**Supplied entries**
- - - - - - -
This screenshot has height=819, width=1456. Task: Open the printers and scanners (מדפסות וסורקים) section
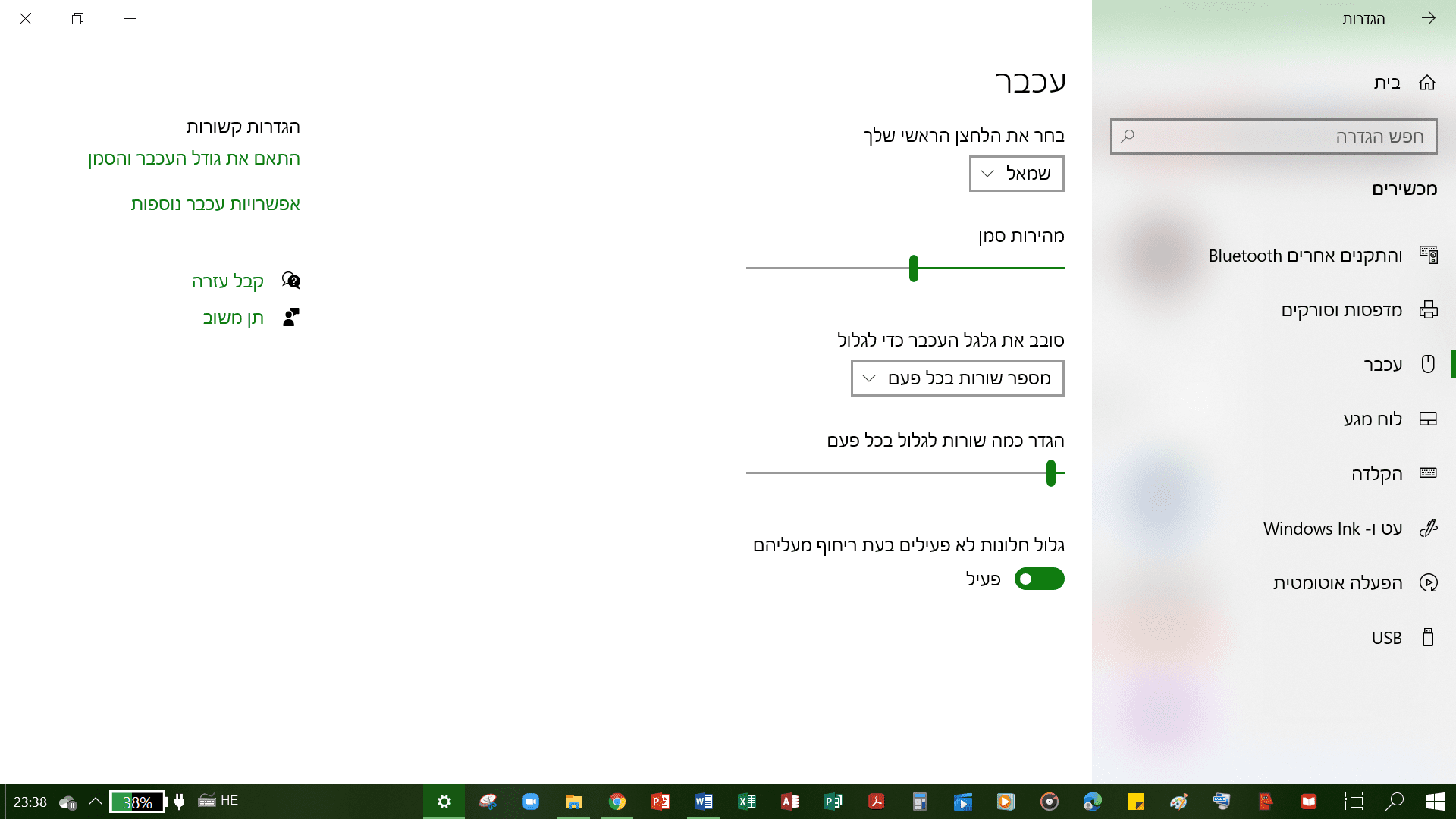(1341, 310)
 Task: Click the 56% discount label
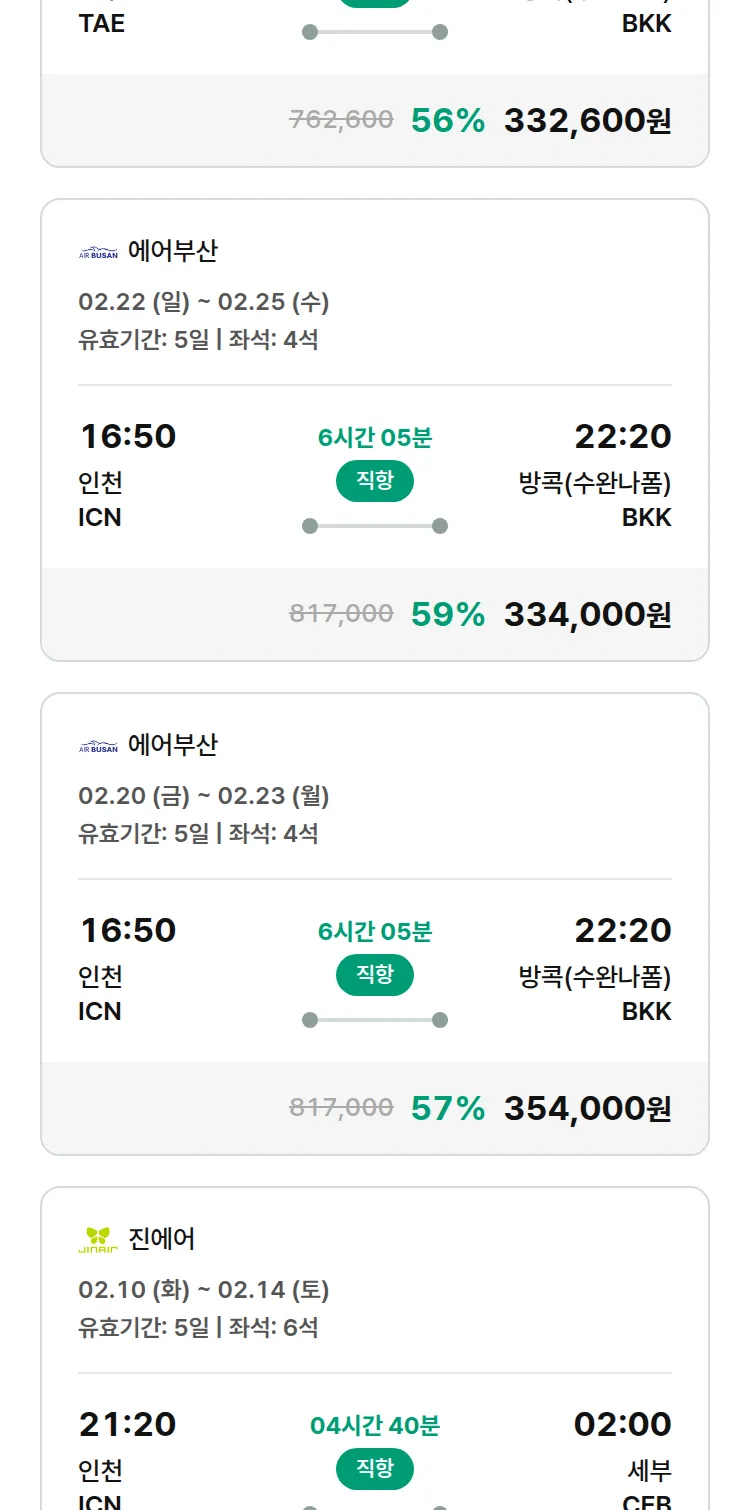click(448, 120)
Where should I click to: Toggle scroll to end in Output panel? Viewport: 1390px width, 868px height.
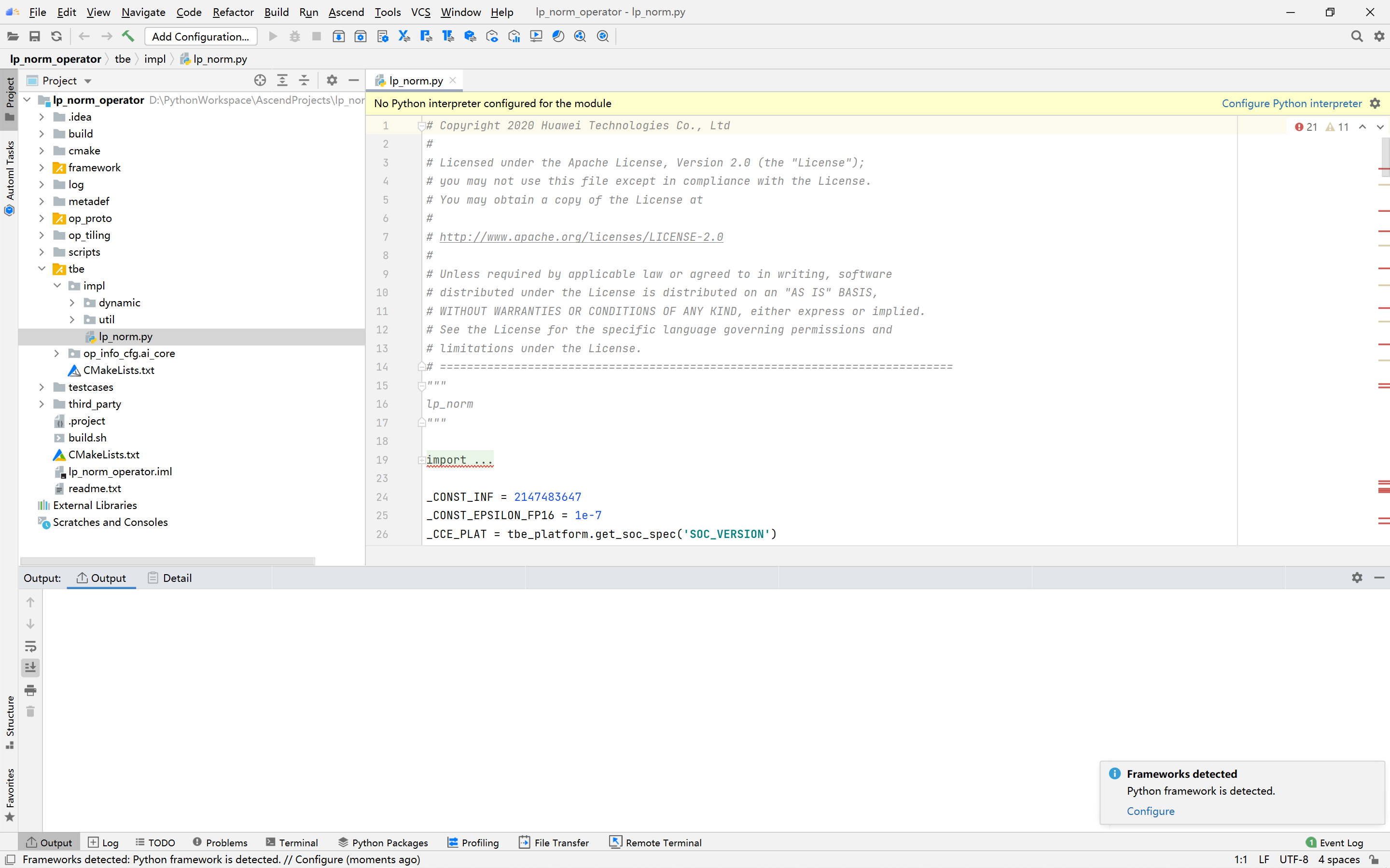click(30, 668)
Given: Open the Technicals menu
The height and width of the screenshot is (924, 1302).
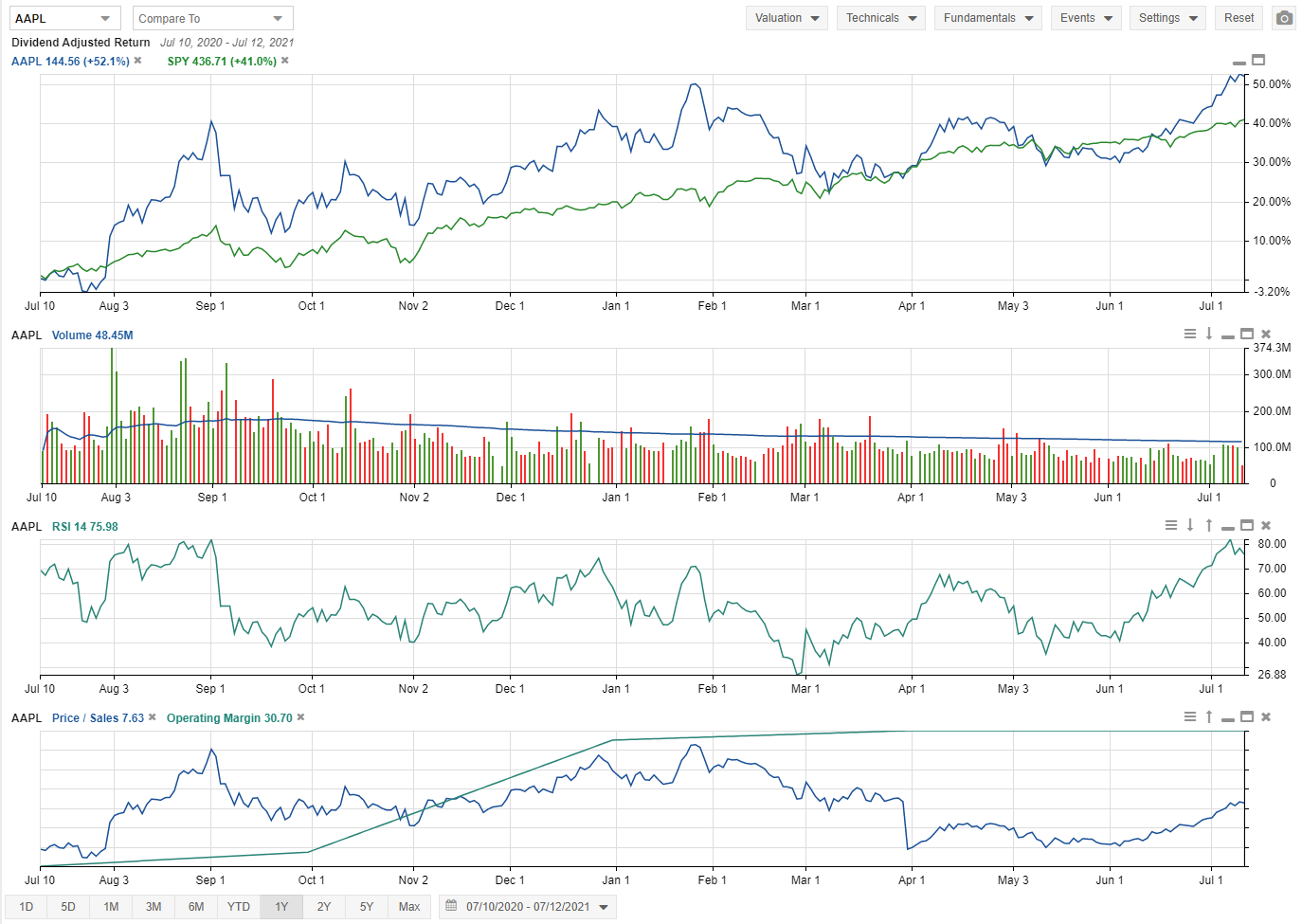Looking at the screenshot, I should [880, 18].
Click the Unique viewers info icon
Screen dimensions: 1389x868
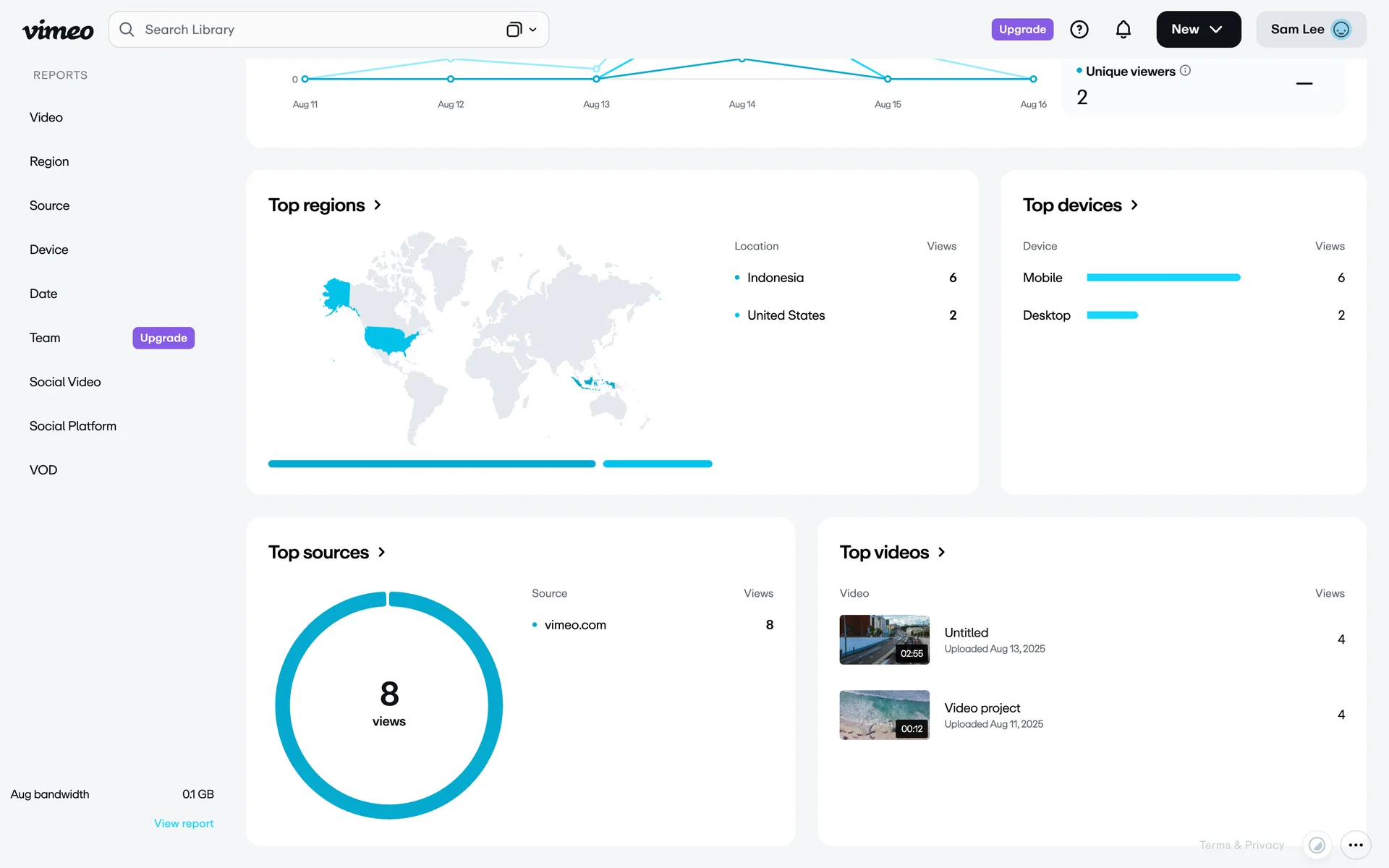(x=1185, y=70)
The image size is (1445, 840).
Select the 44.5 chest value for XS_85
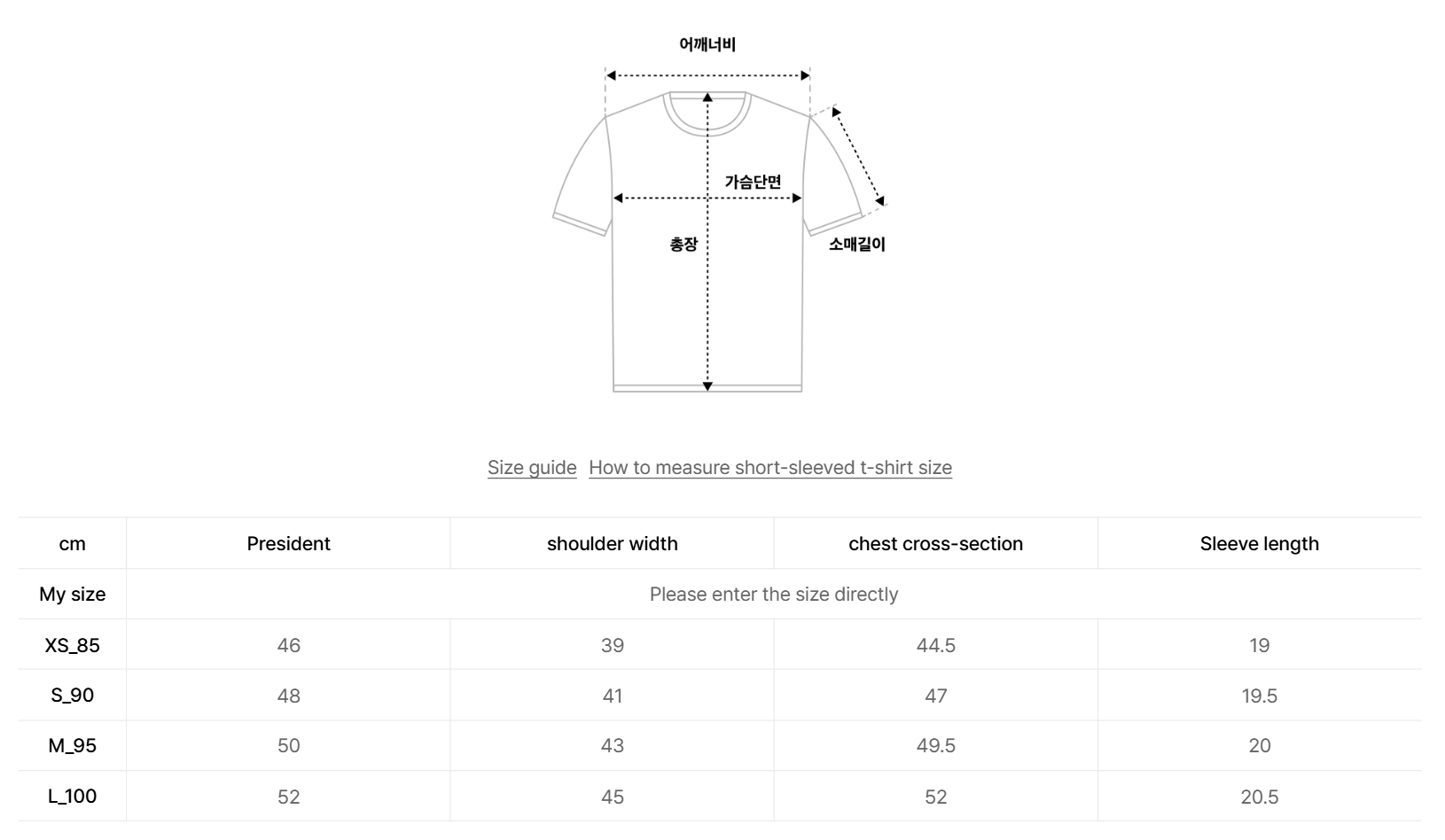point(935,645)
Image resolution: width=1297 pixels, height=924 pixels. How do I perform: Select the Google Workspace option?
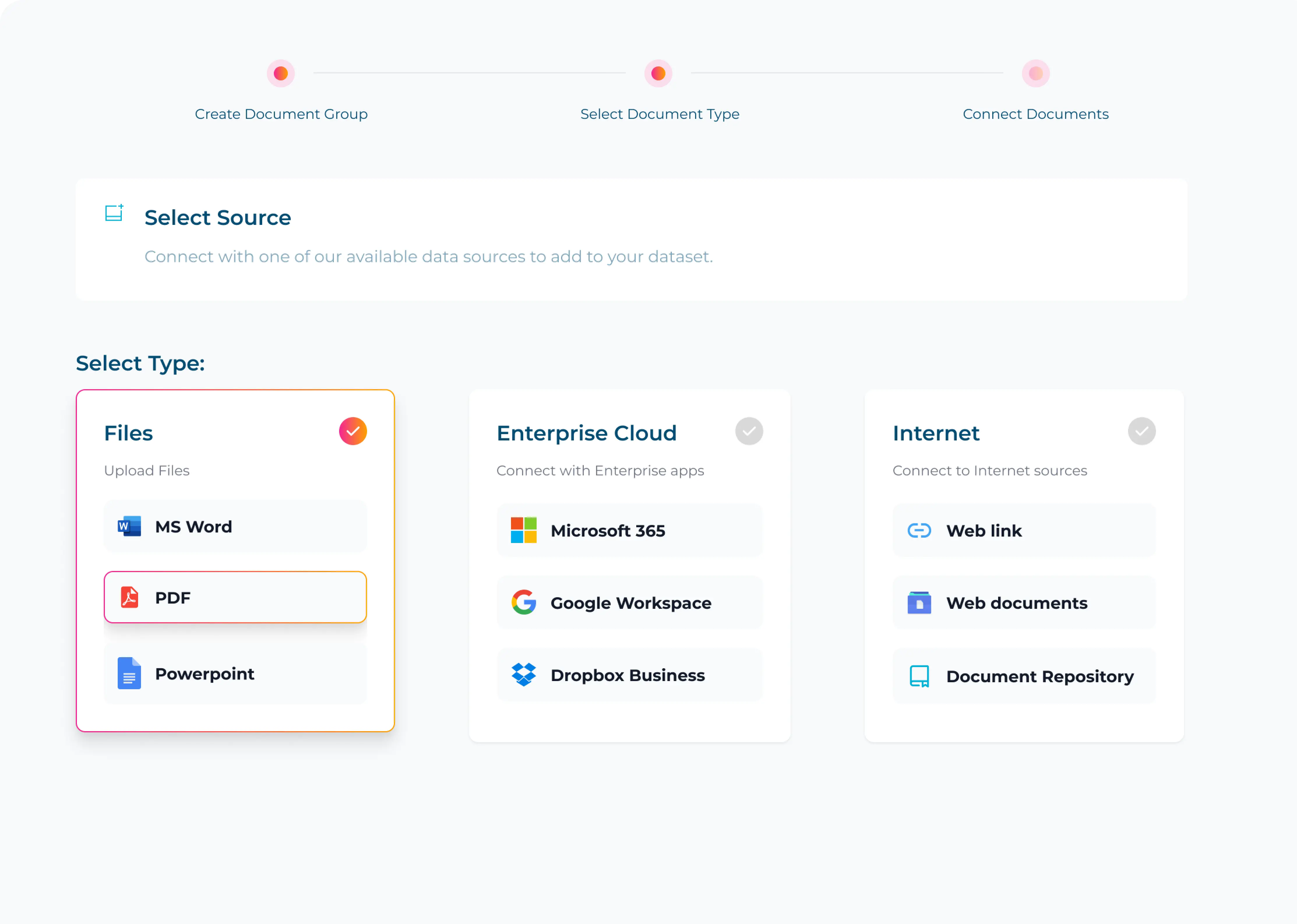629,602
- - - - - - -
**Exercise objective**
Output everything from the line containing "Given: Open the Technicals menu" down to the last of the lines above as a JSON list of strings, one string per line, with blank lines and pictures left out.

**Result**
[
  "Given: Open the Technicals menu",
  "The height and width of the screenshot is (924, 1302).",
  "Looking at the screenshot, I should [880, 18].",
  "Click the Unique viewers info icon",
  "Screen dimensions: 1389x868",
  "(x=1185, y=70)",
  "The image size is (1445, 840).",
  "Select the 44.5 chest value for XS_85",
  "point(935,645)",
  "Image resolution: width=1297 pixels, height=924 pixels. How do I perform: Select the Google Workspace option?",
  "629,602"
]